So ergebe sich ein Potenzial von rund 400.000 dringend benötigten Arbeitskräften.

Die Jobcenter würden die Menschen nun engmaschiger einladen und deutlich machen, dass es an der Zeit sei, Arbeit aufzunehmen, kündigt Heil an.

Skepsis kommt von Arbeitgeberverbänden und Unternehmern.

„In Bewerbungsverfahren passiert es uns häufig, dass sich potenzielle Mitarbeiter die Sache durchrechnen lassen und dann dankend abwinken.“

Das sagt zum Beispiel Tanja Gebhard vom Bundesverband der Gebäudereinigung. „Wir haben permanent zu wenig Leute und könnten jederzeit Arbeitsplätze anbieten, wenn es nur jemanden gäbe, der sie haben möchte.“

Und Holger Eickholz, Geschäftsführender Gesellschafter der Niederberger Gruppe, sagt:

„Von meinem Führungspersonal wird mir immer wieder zugetragen, dass Mitarbeiter mit Verweis auf Sozialleistungen kündigen. Es scheint der Eindruck vorzuherrschen, dass das Bürgergeld kaum ein Verlust sei im Vergleich zum selbst verdienten Gehalt – und dafür muss man nicht mehr um 6 Uhr in der Früh aus dem Haus.“

„Meiner Meinung nach müssten alle, die arbeiten können, verpflichtet werden, innerhalb einer bestimmten Frist Arbeit anzunehmen.“

30 Prozent kündigen mit Verweis aufs Bürgergeld

Der Bundesinnungsverband Gebäudedienstleister machte kürzlich mit einer Umfrage auf das Thema aufmerksam: Knapp 30 Prozent der befragten Unternehmen gaben an, dass schon mehrere Beschäftigte mit konkretem Verweis auf das Bürgergeld gekündigt oder eine Kündigung in Aussicht gestellt hätten. Weitere 40 Prozent bestätigten das Phänomen, aber nur in Einzelfällen.

Wer mehr Lohn zahlt, ist nicht mehr konkurrenzfähig

Womöglich zeige sich in der Reinigungsbranche besonders früh, was anderen noch bevorsteht: Hier sind die Löhne niedrig, und die Arbeit ist hart. Einfach mehr Lohn zu zahlen sei jedoch vielen Betrieben schlicht nicht möglich.

Entsprechend zeige sich dann, dass Bürgergeld plus Schwarzarbeit tatsächlich mehr sei als der Nettolohn – vor allem, weil man sich beim Bürgergeld weder um Miet- noch um Heizkosten zu sorgen braucht. Als Beispiele wurden in Medien z. B. genannt: Gebäudereiniger, Friseure, Kosmetiker und auch Handwerksberufe wie Maler.

In einer Umfrage des „Stern“ fürchten 64 Prozent der Befragten, dass sich Menschen wegen der Erhöhung des Bürgergelds zum 1. Januar gegen eine reguläre Beschäftigung entscheiden könnten. Bei den Wählerinnen und Wählern aller Parteien außer den Grünen gibt es eine entsprechende Mehrheit.

**Angezeigte Daten:**

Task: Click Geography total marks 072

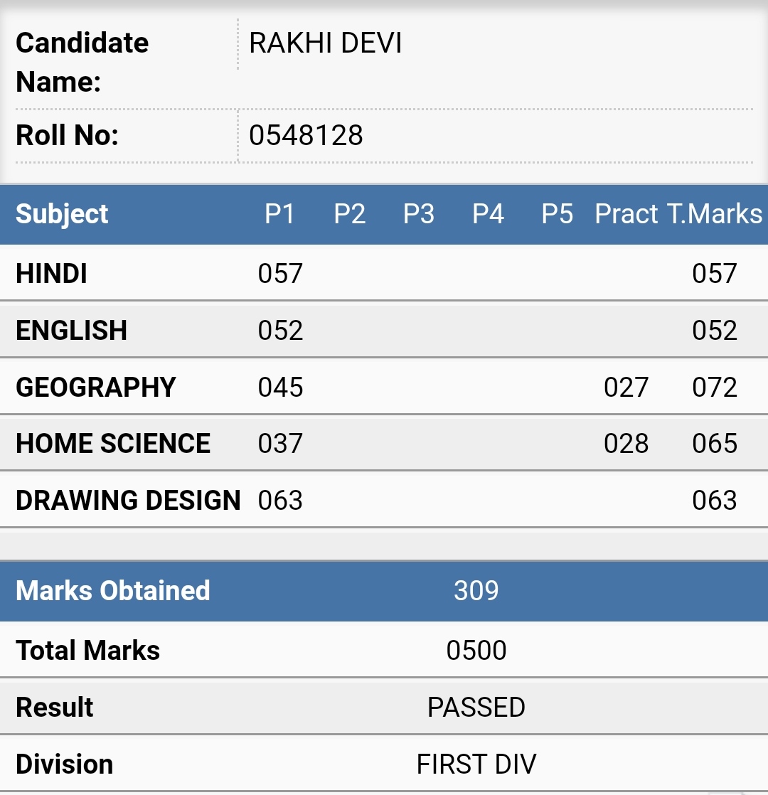Action: tap(714, 388)
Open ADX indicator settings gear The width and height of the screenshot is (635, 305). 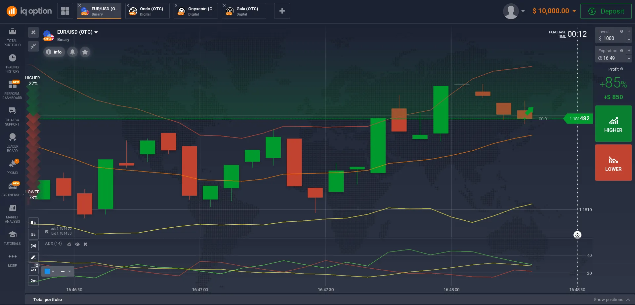click(x=69, y=244)
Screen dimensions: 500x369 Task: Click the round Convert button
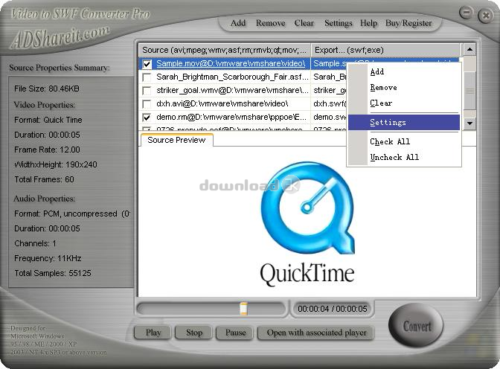pyautogui.click(x=417, y=326)
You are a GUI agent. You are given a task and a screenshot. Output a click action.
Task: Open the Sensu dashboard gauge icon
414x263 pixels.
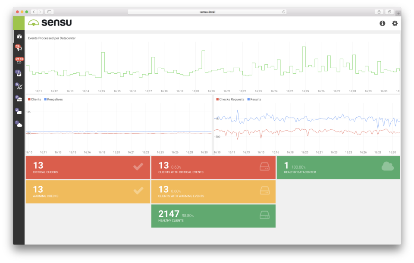pyautogui.click(x=18, y=36)
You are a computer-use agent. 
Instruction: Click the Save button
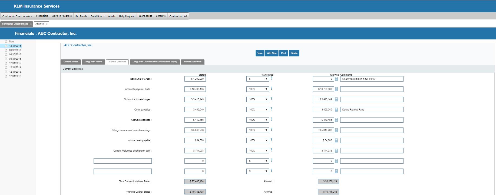tap(260, 53)
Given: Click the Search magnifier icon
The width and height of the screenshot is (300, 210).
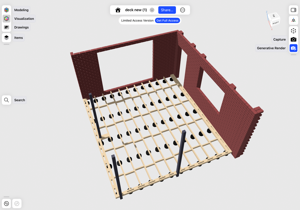Looking at the screenshot, I should click(x=6, y=100).

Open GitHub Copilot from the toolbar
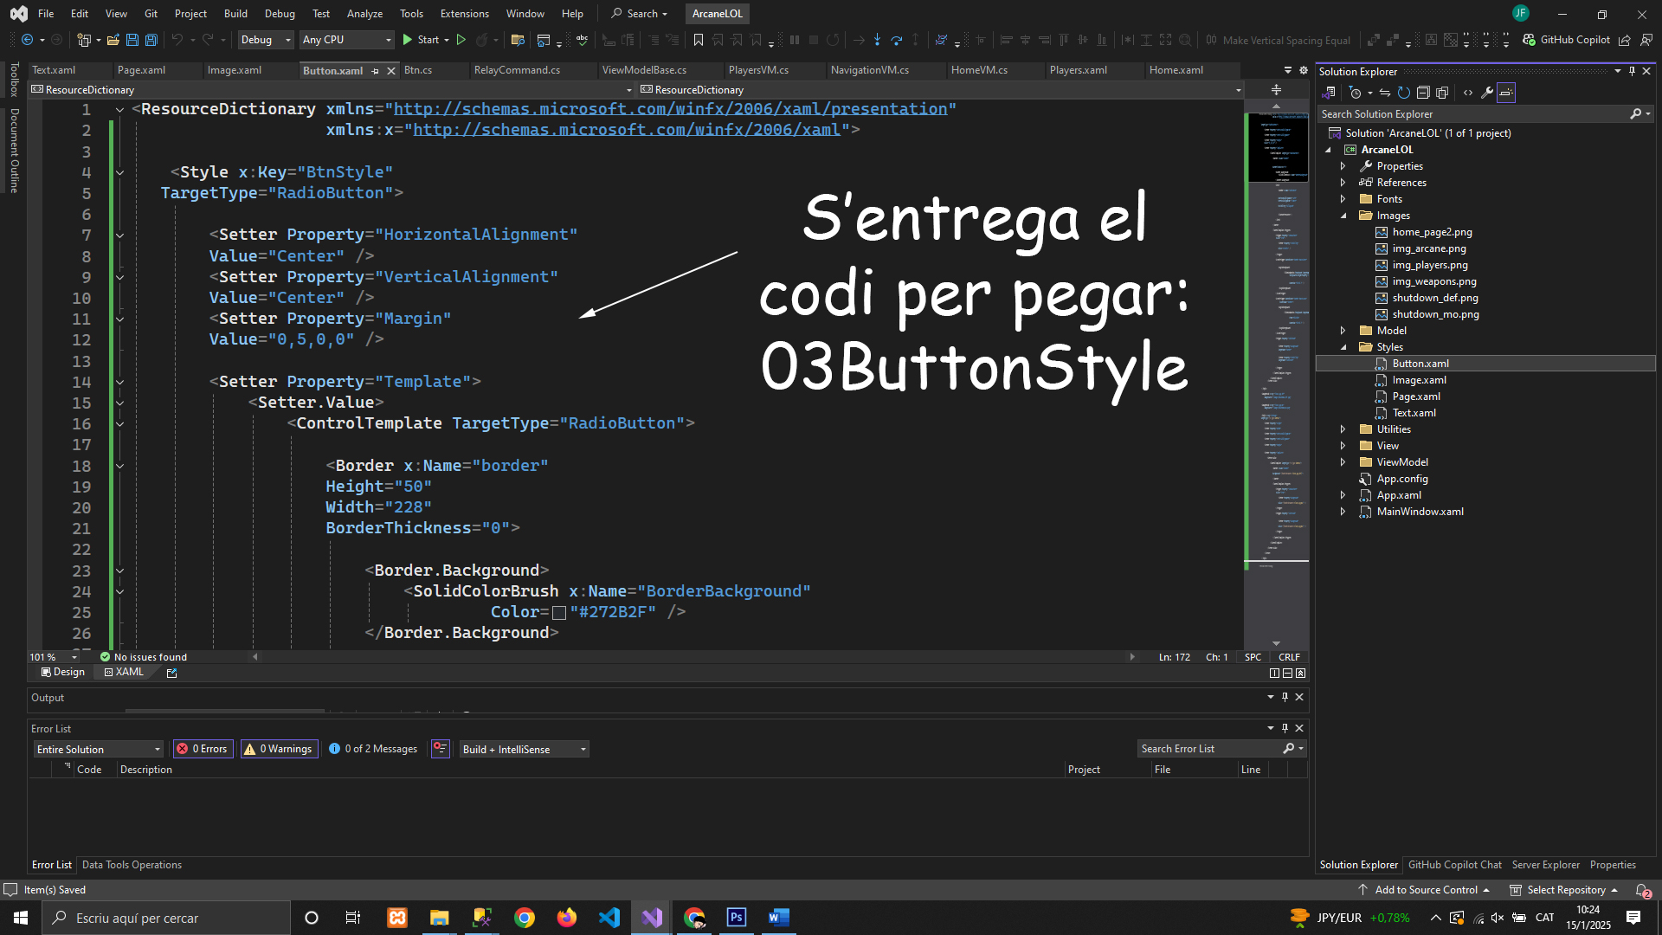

**Ziel der Aufgabe:** Fasse den Text über das Bürgergeld bitte in zwei Sätzen zusammen. Die Einträge stehen in keinem Zusammenhang mit dem Text.

**Korrekte Ausgabe:** Arbeitgeberverbände und Unternehmer sind skeptisch und berichten, dass Beschäftigte mit Verweis auf Sozialleistungen kündigen; in einer Umfrage des Bundesinnungsverbands Gebäudedienstleister gaben knapp 30 Prozent der Unternehmen an, dass mehrere Beschäftigte mit konkretem Verweis auf das Bürgergeld gekündigt oder eine Kündigung in Aussicht gestellt hätten. In der Reinigungsbranche sind die Löhne niedrig und die Arbeit ist hart, doch vielen Betrieben ist es nicht möglich, einfach mehr Lohn zu zahlen, und in einer Umfrage des „Stern“ fürchten 64 Prozent, dass sich Menschen wegen der Erhöhung des Bürgergelds gegen eine reguläre Beschäftigung entscheiden könnten.